Ah okay now that makes sense, thanks :smiley:

czackl commented 2 years ago
I added Numbers to the plots for easier communication. The easiest ones first, both take named lists of signatures as input.
4_Number_of_Genes 5_Kappa

Now the Signature Heatmap:

The problem with the signature right now is its size, i went with plotly first to give users the option to zoom in have a closer look to actually see the gene idendifiers but the performance is really affecting the usability. At the moment i am looking for a way to render the heatmap "very wide" and give the user a horizontal scrollbar. I have seen a "lasso select" with plots before, this could be a nice feature for extracting the gene identifiers of specific regions of the plot. (I will upload clustered versions shortly).

6_Signature

I also tried ordering by mean once like done in Plot 2, so Genes expressed high in one cell type and (very) low in the others gather on the right side, but these include rows with mostly zeros too. 7_Signature_ordered

Will add further plots successively

czackl commented 2 years ago

Here a clustered heatmap. I am working on a solution to extract the gene names from specific regions if this is helpful. 8_Signature_Clustered

9 Upset Plot "Intersect"

## [Tasks to complete]
• A. Answer these questions from the heatmap thread:
(i) What do the two easiest plots take as input?
(ii) What is named as the problem with the signature heatmap right now?
(iii) When the plot is ordered by mean, on which side do genes expressed high in one cell type and (very) low in the others gather?
• B. Print the part of the heatmap thread starting with "Ah okay now" and going on through "signatures as input.".

## [Given data]
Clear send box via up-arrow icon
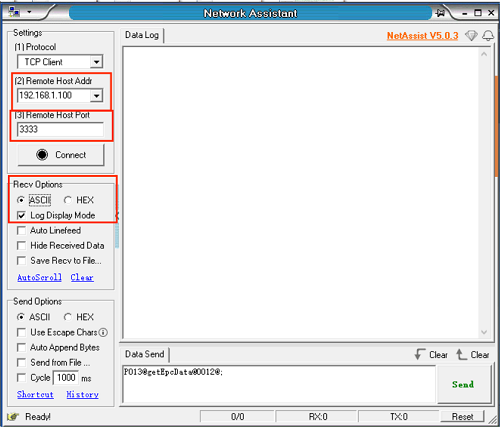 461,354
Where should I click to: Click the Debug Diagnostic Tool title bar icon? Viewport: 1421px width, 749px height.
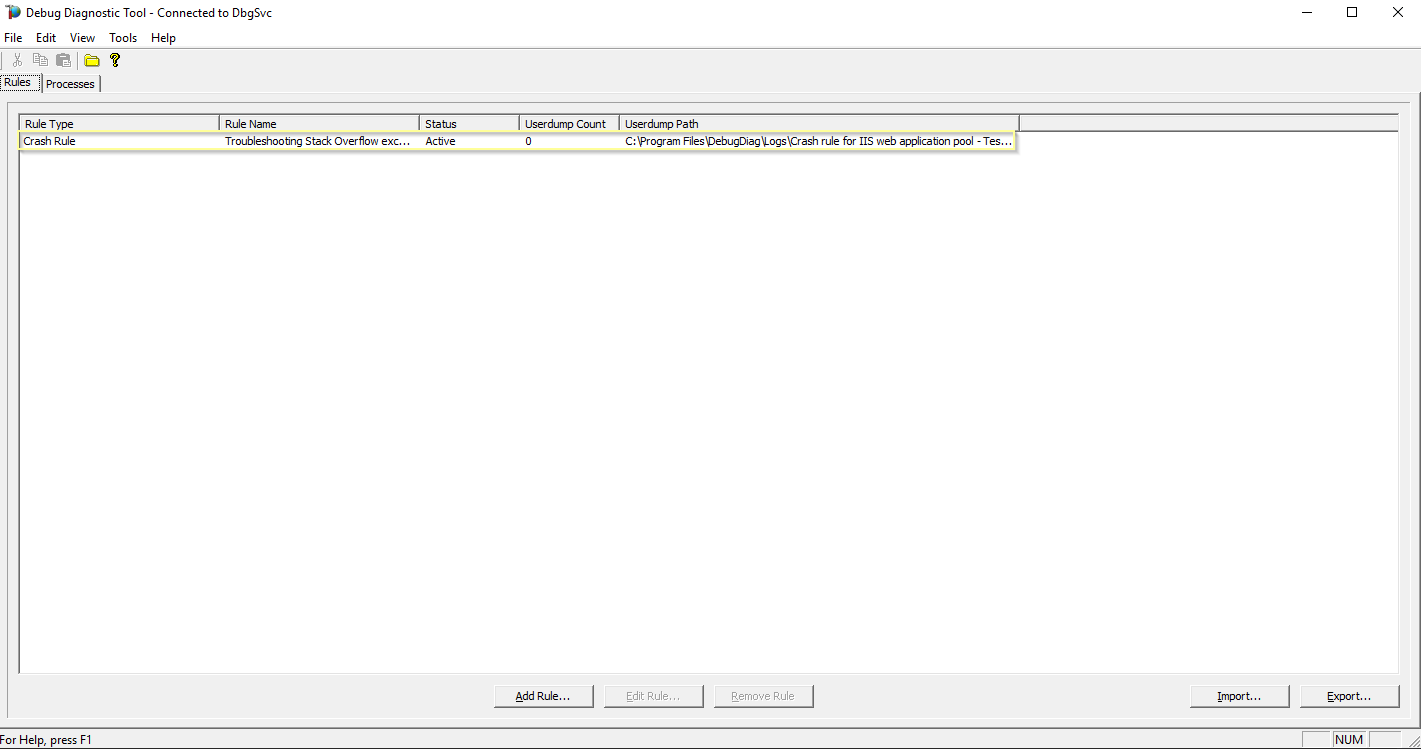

## [Exercise responses]
• A.
(i) Named lists of signatures.
(ii) Its size.
(iii) The right side.

• B.
Ah okay now that makes sense, thanks :smiley:

czackl commented 2 years ago
I added Numbers to the plots for easier communication. The easiest ones first, both take named lists of signatures as input.